* PROBLEM: Transcribe exactly the stretch of lines beginning at the one containing "Instruction: Click the" and closing with the last line of the entries below. Omit images.

##### EXCERPTED RECORDS #####

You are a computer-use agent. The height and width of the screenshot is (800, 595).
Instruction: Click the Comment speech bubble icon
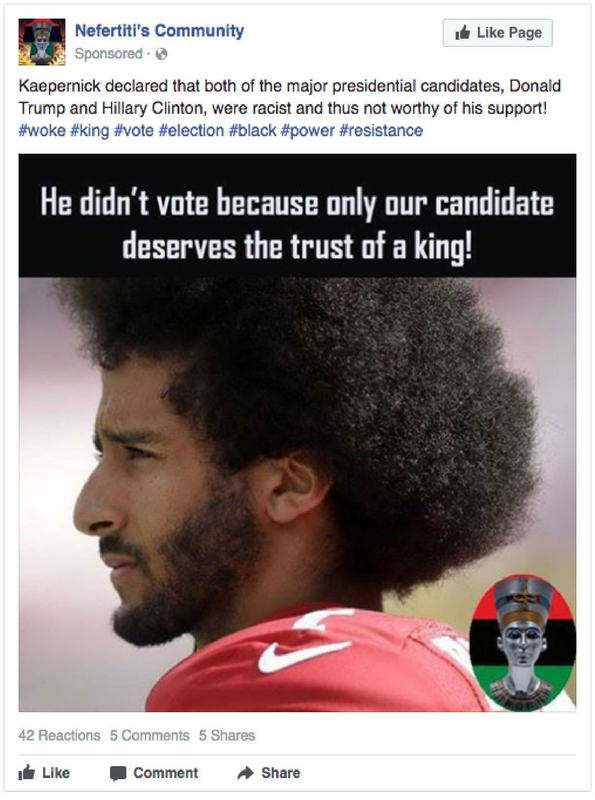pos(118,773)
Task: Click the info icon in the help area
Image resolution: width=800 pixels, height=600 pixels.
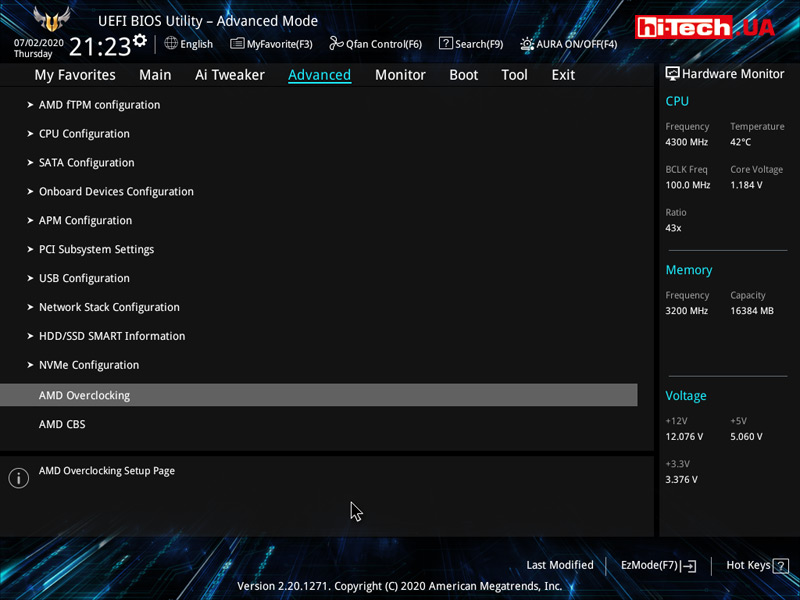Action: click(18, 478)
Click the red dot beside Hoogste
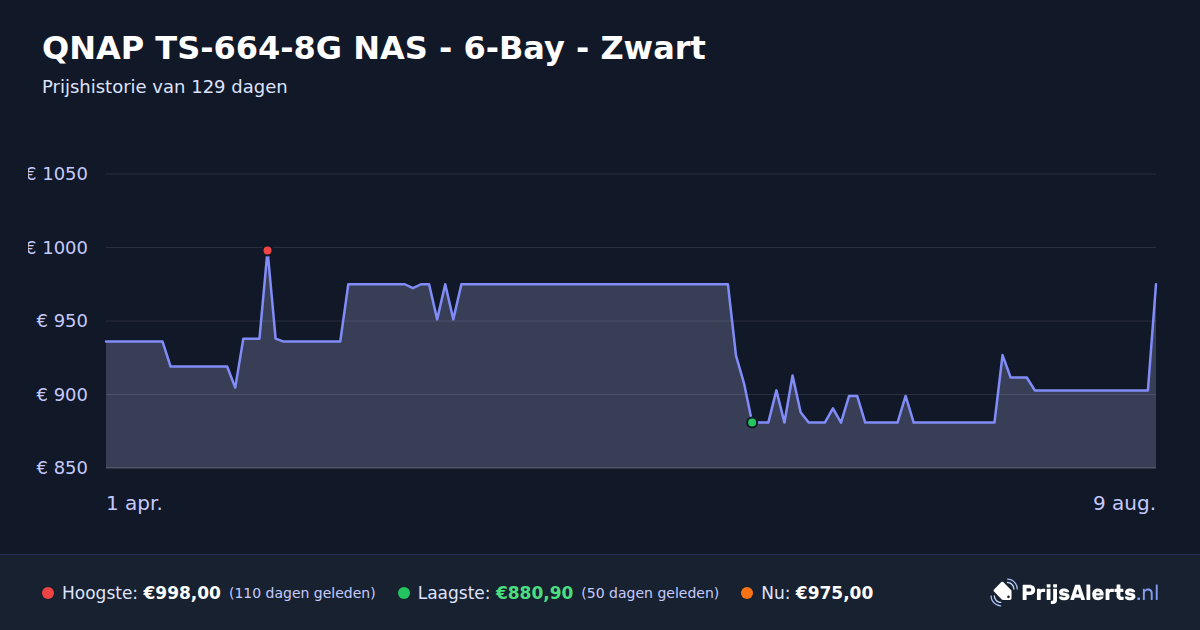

#####

* OUTPUT OF THE TASK:
Instruction: Click the Comment speech bubble icon
pos(118,773)
Task: Click the info icon in the help area
Image resolution: width=800 pixels, height=600 pixels.
Action: click(18, 478)
Click the red dot beside Hoogste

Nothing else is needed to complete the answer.